Dandi March- Relevance for UPSC Exam
- GS Paper 1: Modern Indian History- the Freedom Struggle – its various stages and important contributors /contributions from different parts of the country.
Dandi March in News
- Recently, the Prime Minister of India paid tributes to Mahatma Gandhi and all the eminent persons who participated in the Dandi March in order to protest against injustice and protect our nation’s self-esteem.
What is Dandi March?
- Salt March, also called Dandi March or Salt Satyagraha was a major nonviolent protest action in India led by Mohandas (Mahatma) Gandhi in March–April 1930.
- The Dandi march was the first act under the campaign of civil disobedience (satyagraha) of Gandhi Je which he waged against British rule in India.
Why Salt was chosen to start the Civil Disobedience Movement?
- Salt production and distribution in India had long been a lucrative monopoly of the British.
- Through a series of laws, the Indians were prohibited from producing or selling salt independently and were required to buy expensive, heavily-taxed salt that often was imported.
- This affected the great majority of Indians, who were poor and could not afford to buy it.
- As it affected a large Indian Population and was also an emotive issue, Gandhi je decided to start his Civil Disobedience Movement by Breaking the salt law.
- On the other hand, the salt tax accounted for 8.2% of the British Raj revenue from tax and Gandhiji knew that the government could not ignore this.
- For this reason, he launched the salt satyagraha, or Dandi march from his ashram in Gujarat.
Course of the Salt March
- British Indian government under Viceroy Lord Irwin declined Gandhiji’s minimum demands which included self-government by Indians.
- On 12th March 1930, Gandhiji decided to launch salt satyagraha from Sabarmati with 78 followers on a 241-mile march to the coastal town of Dandi on the Arabian Sea.
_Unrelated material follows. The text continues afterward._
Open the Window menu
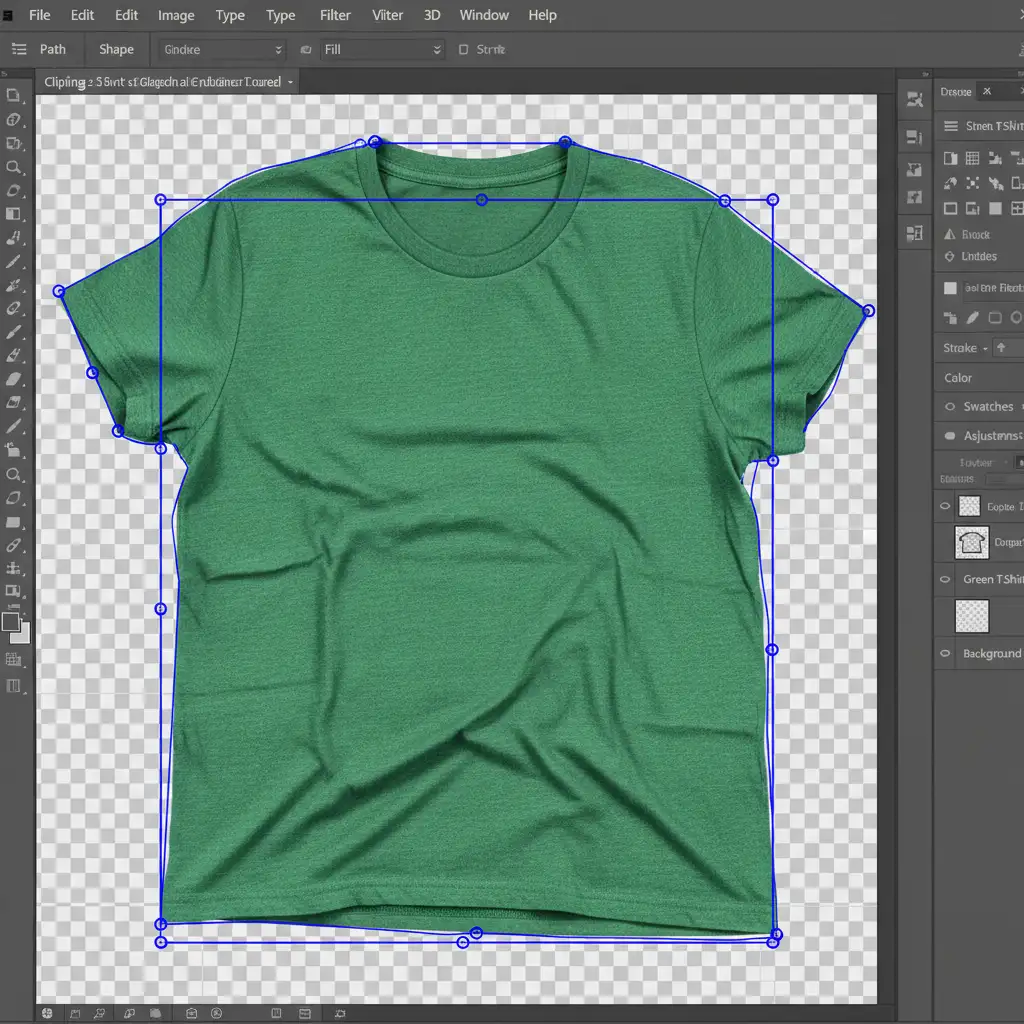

- At Dandi, Gandhiji and his supporters were to break salt law by making salt from the seawater.
- Thousands more joined him on the way and CDM broke out in different parts of the country with the launch of the Dandi March.
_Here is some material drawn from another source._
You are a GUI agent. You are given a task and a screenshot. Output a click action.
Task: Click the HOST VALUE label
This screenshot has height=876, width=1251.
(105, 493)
- On 5th May Gandhi Jee was arrested by the Britishers. By then, more than 60000 Indians were also arrested by the Britishers for their participation in the Civil Disobedience Movement (CDM).
- However, despite Gandhiji’s arrest, the salt satyagraha continued. Sarojini Naidu along with 2,500 marchers led salt satyagraha on the Dharasana Salt Works, some 150 miles north of Bombay.
- The incident was recorded by American journalist Webb Miller and prompted an international outcry against British policy in India.
- In January 1931, Gandhiji was released from prison and met Irwin. After this meeting, Gandhiji called off the CDM and went to London to negotiate India’s Freedom.
Key Significance of the Salt Satyagraha
- Highlighted India’s Plight: Dandi March pushed the Indian freedom struggle into the limelight in Western media.
- Participation in the Marginalized section of Society: The Salt March brought a lot of people including women and the depressed classes directly in touch with the freedom movement.
- Sharpened the Tool of Non-violence in Fight Against Imperialism: Salt Satyagraha showed the power of the non-violent Satyagraha as a tool in fighting imperialism.